GIVEN EXERCISE
Change every "GUI agent" in the entries below to "screen agent" and leave all other text untouched.

━━━━━ DATASET ━━━━━

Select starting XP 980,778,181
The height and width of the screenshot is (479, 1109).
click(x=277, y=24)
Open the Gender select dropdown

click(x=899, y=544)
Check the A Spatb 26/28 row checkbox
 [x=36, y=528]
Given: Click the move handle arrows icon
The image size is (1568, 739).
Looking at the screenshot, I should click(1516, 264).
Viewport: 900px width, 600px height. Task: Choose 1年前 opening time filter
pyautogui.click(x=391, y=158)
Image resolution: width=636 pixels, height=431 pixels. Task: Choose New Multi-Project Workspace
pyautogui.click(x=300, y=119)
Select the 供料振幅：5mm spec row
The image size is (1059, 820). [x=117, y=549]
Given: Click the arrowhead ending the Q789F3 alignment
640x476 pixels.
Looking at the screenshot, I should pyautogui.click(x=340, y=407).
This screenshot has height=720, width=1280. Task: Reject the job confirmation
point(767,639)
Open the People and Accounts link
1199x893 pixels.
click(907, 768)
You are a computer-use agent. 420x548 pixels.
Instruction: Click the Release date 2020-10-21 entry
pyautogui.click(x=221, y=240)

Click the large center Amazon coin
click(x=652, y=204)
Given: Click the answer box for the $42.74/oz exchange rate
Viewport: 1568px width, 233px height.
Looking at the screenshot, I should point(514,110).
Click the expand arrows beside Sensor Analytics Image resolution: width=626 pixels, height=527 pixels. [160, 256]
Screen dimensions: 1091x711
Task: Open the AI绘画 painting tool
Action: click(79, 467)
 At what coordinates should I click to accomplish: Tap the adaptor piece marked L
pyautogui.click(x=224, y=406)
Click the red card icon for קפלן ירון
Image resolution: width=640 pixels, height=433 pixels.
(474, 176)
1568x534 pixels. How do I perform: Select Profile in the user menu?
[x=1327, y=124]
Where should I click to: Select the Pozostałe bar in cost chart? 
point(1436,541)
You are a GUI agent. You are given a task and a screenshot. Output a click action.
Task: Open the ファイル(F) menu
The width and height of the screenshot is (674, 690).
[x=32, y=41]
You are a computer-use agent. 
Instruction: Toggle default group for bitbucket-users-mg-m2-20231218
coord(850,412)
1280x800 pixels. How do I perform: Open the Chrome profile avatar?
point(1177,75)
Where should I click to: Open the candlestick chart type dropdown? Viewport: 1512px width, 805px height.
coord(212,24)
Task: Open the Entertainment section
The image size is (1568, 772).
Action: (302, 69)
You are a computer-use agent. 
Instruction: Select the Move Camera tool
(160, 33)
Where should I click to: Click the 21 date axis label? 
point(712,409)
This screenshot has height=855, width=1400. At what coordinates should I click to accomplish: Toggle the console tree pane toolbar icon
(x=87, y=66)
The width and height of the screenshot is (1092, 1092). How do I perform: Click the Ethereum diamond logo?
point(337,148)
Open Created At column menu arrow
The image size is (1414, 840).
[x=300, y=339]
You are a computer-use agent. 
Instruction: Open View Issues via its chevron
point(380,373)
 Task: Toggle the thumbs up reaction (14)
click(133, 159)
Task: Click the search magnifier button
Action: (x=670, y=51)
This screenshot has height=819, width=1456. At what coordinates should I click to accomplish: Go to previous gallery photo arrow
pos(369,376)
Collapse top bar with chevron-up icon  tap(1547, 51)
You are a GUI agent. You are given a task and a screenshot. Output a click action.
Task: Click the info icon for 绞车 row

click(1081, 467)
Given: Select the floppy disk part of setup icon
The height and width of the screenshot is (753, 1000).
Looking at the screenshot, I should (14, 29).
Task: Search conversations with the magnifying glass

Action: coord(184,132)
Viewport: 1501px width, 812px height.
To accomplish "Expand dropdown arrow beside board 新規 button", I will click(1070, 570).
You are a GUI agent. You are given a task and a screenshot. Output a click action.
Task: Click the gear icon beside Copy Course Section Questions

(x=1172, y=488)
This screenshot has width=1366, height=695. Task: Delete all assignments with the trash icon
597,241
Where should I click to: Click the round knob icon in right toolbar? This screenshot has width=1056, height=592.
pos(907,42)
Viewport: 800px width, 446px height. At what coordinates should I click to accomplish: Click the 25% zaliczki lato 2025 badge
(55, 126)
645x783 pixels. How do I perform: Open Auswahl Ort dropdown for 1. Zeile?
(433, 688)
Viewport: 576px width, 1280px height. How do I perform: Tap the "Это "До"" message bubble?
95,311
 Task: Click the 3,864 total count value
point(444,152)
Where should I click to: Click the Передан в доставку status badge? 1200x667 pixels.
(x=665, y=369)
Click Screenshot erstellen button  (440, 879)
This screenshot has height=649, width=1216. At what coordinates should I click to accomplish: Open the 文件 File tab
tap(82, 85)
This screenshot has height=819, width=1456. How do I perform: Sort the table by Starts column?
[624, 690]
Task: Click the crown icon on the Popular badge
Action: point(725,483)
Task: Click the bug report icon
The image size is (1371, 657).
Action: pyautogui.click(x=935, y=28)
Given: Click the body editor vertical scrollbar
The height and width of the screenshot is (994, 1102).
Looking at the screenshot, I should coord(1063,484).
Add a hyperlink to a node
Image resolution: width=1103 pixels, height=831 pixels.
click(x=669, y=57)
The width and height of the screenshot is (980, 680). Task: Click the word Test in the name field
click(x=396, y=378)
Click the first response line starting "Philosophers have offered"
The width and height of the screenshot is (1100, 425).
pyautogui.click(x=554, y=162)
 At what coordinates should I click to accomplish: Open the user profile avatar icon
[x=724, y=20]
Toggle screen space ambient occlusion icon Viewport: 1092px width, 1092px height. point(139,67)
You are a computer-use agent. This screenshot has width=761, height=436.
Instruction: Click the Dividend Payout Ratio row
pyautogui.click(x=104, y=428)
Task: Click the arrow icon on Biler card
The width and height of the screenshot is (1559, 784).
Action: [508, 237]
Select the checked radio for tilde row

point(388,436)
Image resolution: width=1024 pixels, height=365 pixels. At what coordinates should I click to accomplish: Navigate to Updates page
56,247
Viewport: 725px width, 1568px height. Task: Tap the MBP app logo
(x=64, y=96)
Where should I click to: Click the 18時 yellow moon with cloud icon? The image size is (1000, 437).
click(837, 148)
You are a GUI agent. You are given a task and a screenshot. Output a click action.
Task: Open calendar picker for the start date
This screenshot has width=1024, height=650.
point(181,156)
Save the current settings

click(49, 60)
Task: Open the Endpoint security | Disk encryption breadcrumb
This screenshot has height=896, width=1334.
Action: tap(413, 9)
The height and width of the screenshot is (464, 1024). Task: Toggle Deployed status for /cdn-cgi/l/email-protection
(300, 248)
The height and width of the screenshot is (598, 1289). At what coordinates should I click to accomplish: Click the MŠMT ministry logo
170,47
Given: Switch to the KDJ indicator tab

━━━━━

THE SOLUTION
Select starting XP 980,778,181
The height and width of the screenshot is (479, 1109).
click(x=277, y=24)
Open the Gender select dropdown

click(x=899, y=544)
Check the A Spatb 26/28 row checkbox
 [x=36, y=528]
Given: Click the move handle arrows icon
The image size is (1568, 739).
Looking at the screenshot, I should click(1516, 264).
Viewport: 900px width, 600px height. Task: Choose 1年前 opening time filter
pyautogui.click(x=391, y=158)
Image resolution: width=636 pixels, height=431 pixels. Task: Choose New Multi-Project Workspace
pyautogui.click(x=300, y=119)
Select the 供料振幅：5mm spec row
The image size is (1059, 820). [x=117, y=549]
Given: Click the arrowhead ending the Q789F3 alignment
640x476 pixels.
Looking at the screenshot, I should pyautogui.click(x=340, y=407).
This screenshot has height=720, width=1280. Task: Reject the job confirmation
point(767,639)
Open the People and Accounts link
1199x893 pixels.
click(907, 768)
You are a computer-use agent. 420x548 pixels.
Instruction: Click the Release date 2020-10-21 entry
pyautogui.click(x=221, y=240)

Click the large center Amazon coin
click(x=652, y=204)
Given: Click the answer box for the $42.74/oz exchange rate
Viewport: 1568px width, 233px height.
Looking at the screenshot, I should point(514,110).
Click the expand arrows beside Sensor Analytics Image resolution: width=626 pixels, height=527 pixels. [160, 256]
Screen dimensions: 1091x711
Task: Open the AI绘画 painting tool
Action: click(79, 467)
 At what coordinates should I click to accomplish: Tap the adaptor piece marked L
pyautogui.click(x=224, y=406)
Click the red card icon for קפלן ירון
Image resolution: width=640 pixels, height=433 pixels.
(474, 176)
1568x534 pixels. How do I perform: Select Profile in the user menu?
[x=1327, y=124]
Where should I click to: Select the Pozostałe bar in cost chart? 
point(1436,541)
You are a screen agent. You are given a task and a screenshot. Output a click action.
Task: Open the ファイル(F) menu
The width and height of the screenshot is (674, 690).
[x=32, y=41]
You are a computer-use agent. 
Instruction: Toggle default group for bitbucket-users-mg-m2-20231218
coord(850,412)
1280x800 pixels. How do I perform: Open the Chrome profile avatar?
point(1177,75)
Where should I click to: Open the candlestick chart type dropdown? Viewport: 1512px width, 805px height.
coord(212,24)
Task: Open the Entertainment section
The image size is (1568, 772).
Action: (302, 69)
You are a computer-use agent. 
Instruction: Select the Move Camera tool
(160, 33)
Where should I click to: Click the 21 date axis label? 
point(712,409)
This screenshot has height=855, width=1400. At what coordinates should I click to accomplish: Toggle the console tree pane toolbar icon
(x=87, y=66)
The width and height of the screenshot is (1092, 1092). How do I perform: Click the Ethereum diamond logo?
point(337,148)
Open Created At column menu arrow
The image size is (1414, 840).
[x=300, y=339]
You are a computer-use agent. 
Instruction: Open View Issues via its chevron
point(380,373)
 Task: Toggle the thumbs up reaction (14)
click(133, 159)
Task: Click the search magnifier button
Action: (x=670, y=51)
This screenshot has height=819, width=1456. At what coordinates should I click to accomplish: Go to previous gallery photo arrow
pos(369,376)
Collapse top bar with chevron-up icon  tap(1547, 51)
You are a screen agent. You are given a task and a screenshot. Output a click action.
Task: Click the info icon for 绞车 row

click(1081, 467)
Given: Select the floppy disk part of setup icon
The height and width of the screenshot is (753, 1000).
Looking at the screenshot, I should (14, 29).
Task: Search conversations with the magnifying glass

Action: coord(184,132)
Viewport: 1501px width, 812px height.
To accomplish "Expand dropdown arrow beside board 新規 button", I will click(1070, 570).
You are a screen agent. You are given a task and a screenshot. Output a click action.
Task: Click the gear icon beside Copy Course Section Questions

(x=1172, y=488)
This screenshot has width=1366, height=695. Task: Delete all assignments with the trash icon
597,241
Where should I click to: Click the round knob icon in right toolbar? This screenshot has width=1056, height=592.
pos(907,42)
Viewport: 800px width, 446px height. At what coordinates should I click to accomplish: Click the 25% zaliczki lato 2025 badge
(55, 126)
645x783 pixels. How do I perform: Open Auswahl Ort dropdown for 1. Zeile?
(433, 688)
Viewport: 576px width, 1280px height. How do I perform: Tap the "Это "До"" message bubble?
95,311
 Task: Click the 3,864 total count value
point(444,152)
Where should I click to: Click the Передан в доставку status badge? 1200x667 pixels.
(x=665, y=369)
Click Screenshot erstellen button  (440, 879)
This screenshot has height=649, width=1216. At what coordinates should I click to accomplish: Open the 文件 File tab
tap(82, 85)
This screenshot has height=819, width=1456. How do I perform: Sort the table by Starts column?
[624, 690]
Task: Click the crown icon on the Popular badge
Action: point(725,483)
Task: Click the bug report icon
The image size is (1371, 657).
Action: pyautogui.click(x=935, y=28)
Given: Click the body editor vertical scrollbar
The height and width of the screenshot is (994, 1102).
Looking at the screenshot, I should coord(1063,484).
Add a hyperlink to a node
Image resolution: width=1103 pixels, height=831 pixels.
click(x=669, y=57)
The width and height of the screenshot is (980, 680). Task: Click the word Test in the name field
click(x=396, y=378)
Click the first response line starting "Philosophers have offered"
The width and height of the screenshot is (1100, 425).
pyautogui.click(x=554, y=162)
 At what coordinates should I click to accomplish: Open the user profile avatar icon
[x=724, y=20]
Toggle screen space ambient occlusion icon Viewport: 1092px width, 1092px height. point(139,67)
You are a computer-use agent. This screenshot has width=761, height=436.
Instruction: Click the Dividend Payout Ratio row
pyautogui.click(x=104, y=428)
Task: Click the arrow icon on Biler card
The width and height of the screenshot is (1559, 784).
Action: [508, 237]
Select the checked radio for tilde row

point(388,436)
Image resolution: width=1024 pixels, height=365 pixels. At what coordinates should I click to accomplish: Navigate to Updates page
56,247
Viewport: 725px width, 1568px height. Task: Tap the MBP app logo
(x=64, y=96)
Where should I click to: Click the 18時 yellow moon with cloud icon? The image size is (1000, 437).
click(837, 148)
You are a screen agent. You are given a task and a screenshot. Output a click action.
Task: Open calendar picker for the start date
This screenshot has width=1024, height=650.
point(181,156)
Save the current settings

click(49, 60)
Task: Open the Endpoint security | Disk encryption breadcrumb
This screenshot has height=896, width=1334.
Action: tap(413, 9)
The height and width of the screenshot is (464, 1024). Task: Toggle Deployed status for /cdn-cgi/l/email-protection
(300, 248)
The height and width of the screenshot is (598, 1289). At what coordinates should I click to accomplish: Click the MŠMT ministry logo
170,47
Given: Switch to the KDJ indicator tab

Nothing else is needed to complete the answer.